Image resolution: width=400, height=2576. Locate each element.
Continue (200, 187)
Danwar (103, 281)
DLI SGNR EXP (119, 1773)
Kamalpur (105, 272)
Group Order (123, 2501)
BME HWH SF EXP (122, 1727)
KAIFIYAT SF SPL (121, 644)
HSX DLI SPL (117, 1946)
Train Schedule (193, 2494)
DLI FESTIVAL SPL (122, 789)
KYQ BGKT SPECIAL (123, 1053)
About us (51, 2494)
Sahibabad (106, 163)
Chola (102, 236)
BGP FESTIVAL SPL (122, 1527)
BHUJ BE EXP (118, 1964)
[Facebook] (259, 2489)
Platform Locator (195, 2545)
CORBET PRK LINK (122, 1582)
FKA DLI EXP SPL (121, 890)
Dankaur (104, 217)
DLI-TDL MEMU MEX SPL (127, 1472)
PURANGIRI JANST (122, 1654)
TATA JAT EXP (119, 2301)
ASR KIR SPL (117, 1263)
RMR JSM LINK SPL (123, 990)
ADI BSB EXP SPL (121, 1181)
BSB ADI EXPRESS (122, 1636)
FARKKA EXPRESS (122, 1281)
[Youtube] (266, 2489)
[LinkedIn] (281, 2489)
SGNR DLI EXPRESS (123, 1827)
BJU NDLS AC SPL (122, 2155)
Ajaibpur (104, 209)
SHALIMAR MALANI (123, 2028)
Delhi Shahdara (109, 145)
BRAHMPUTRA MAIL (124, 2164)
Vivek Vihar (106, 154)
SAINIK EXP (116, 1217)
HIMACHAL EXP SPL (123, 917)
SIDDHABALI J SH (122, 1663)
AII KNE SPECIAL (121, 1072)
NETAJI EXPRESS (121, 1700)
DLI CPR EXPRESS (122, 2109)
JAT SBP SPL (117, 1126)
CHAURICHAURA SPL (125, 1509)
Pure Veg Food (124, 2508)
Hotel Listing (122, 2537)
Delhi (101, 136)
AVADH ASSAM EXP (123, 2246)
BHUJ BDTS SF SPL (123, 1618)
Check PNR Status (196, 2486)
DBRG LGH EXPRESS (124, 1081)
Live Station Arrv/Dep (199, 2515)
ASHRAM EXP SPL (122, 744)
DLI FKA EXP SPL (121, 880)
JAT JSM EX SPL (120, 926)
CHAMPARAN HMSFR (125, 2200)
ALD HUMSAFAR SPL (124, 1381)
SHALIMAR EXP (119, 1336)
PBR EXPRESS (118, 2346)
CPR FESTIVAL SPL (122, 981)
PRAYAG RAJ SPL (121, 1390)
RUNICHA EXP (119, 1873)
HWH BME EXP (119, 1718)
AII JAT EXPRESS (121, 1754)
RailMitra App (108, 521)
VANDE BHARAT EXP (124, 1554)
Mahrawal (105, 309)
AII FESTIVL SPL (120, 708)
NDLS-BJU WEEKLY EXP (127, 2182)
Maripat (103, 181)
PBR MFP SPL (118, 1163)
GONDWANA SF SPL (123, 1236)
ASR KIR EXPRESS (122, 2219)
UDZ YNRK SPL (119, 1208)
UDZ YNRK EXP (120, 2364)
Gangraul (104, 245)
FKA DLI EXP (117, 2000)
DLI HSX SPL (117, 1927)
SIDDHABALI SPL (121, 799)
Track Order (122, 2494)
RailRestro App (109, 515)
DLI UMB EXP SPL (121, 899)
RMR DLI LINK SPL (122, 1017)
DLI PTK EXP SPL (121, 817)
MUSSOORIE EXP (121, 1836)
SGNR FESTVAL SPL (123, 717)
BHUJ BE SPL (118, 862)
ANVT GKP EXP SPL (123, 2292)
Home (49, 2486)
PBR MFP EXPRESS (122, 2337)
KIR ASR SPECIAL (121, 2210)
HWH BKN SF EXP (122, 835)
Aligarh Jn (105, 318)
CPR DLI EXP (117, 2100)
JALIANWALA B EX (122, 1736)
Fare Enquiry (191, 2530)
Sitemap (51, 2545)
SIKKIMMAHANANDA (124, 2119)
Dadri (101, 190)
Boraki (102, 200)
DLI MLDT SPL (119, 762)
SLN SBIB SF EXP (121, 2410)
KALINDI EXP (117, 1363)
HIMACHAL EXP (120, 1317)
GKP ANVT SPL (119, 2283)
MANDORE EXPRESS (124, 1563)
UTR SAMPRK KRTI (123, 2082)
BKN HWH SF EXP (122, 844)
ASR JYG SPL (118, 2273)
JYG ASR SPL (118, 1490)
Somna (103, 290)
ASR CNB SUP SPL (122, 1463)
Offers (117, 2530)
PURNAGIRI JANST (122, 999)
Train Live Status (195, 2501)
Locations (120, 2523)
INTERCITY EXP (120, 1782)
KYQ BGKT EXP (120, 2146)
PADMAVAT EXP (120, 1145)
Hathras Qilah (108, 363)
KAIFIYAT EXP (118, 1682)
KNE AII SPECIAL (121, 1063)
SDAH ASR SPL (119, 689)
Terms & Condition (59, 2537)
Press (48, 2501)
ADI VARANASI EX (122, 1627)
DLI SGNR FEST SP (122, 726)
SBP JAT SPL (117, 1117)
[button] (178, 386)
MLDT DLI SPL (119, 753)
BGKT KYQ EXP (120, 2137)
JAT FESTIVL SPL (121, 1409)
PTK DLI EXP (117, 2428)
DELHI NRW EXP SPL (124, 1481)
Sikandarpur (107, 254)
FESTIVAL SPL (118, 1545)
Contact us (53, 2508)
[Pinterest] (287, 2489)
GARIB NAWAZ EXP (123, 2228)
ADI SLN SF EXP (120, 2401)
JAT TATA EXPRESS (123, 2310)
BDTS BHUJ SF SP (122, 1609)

• INSTRUCTIONS TO FOLLOW: Print the records verbatim, stopping after the "Check PNR Status (196, 2486)" line.

• REPLY:
Image resolution: width=400, height=2576. Locate each element.
Continue (200, 187)
Danwar (103, 281)
DLI SGNR EXP (119, 1773)
Kamalpur (105, 272)
Group Order (123, 2501)
BME HWH SF EXP (122, 1727)
KAIFIYAT SF SPL (121, 644)
HSX DLI SPL (117, 1946)
Train Schedule (193, 2494)
DLI FESTIVAL SPL (122, 789)
KYQ BGKT SPECIAL (123, 1053)
About us (51, 2494)
Sahibabad (106, 163)
Chola (102, 236)
BGP FESTIVAL SPL (122, 1527)
BHUJ BE EXP (118, 1964)
[Facebook] (259, 2489)
Platform Locator (195, 2545)
CORBET PRK LINK (122, 1582)
FKA DLI EXP SPL (121, 890)
Dankaur (104, 217)
DLI-TDL MEMU MEX SPL (127, 1472)
PURANGIRI JANST (122, 1654)
TATA JAT EXP (119, 2301)
ASR KIR SPL (117, 1263)
RMR JSM LINK SPL (123, 990)
ADI BSB EXP SPL (121, 1181)
BSB ADI EXPRESS (122, 1636)
FARKKA EXPRESS (122, 1281)
[Youtube] (266, 2489)
[LinkedIn] (281, 2489)
SGNR DLI EXPRESS (123, 1827)
BJU NDLS AC SPL (122, 2155)
Ajaibpur (104, 209)
SHALIMAR MALANI (123, 2028)
Delhi Shahdara (109, 145)
BRAHMPUTRA MAIL (124, 2164)
Vivek Vihar (106, 154)
SAINIK EXP (116, 1217)
HIMACHAL EXP SPL (123, 917)
SIDDHABALI J SH (122, 1663)
AII KNE SPECIAL (121, 1072)
NETAJI EXPRESS (121, 1700)
DLI CPR EXPRESS (122, 2109)
JAT SBP SPL (117, 1126)
CHAURICHAURA SPL (125, 1509)
Pure Veg Food (124, 2508)
Hotel Listing (122, 2537)
Delhi (101, 136)
AVADH ASSAM EXP (123, 2246)
BHUJ BDTS SF SPL (123, 1618)
Check PNR Status (196, 2486)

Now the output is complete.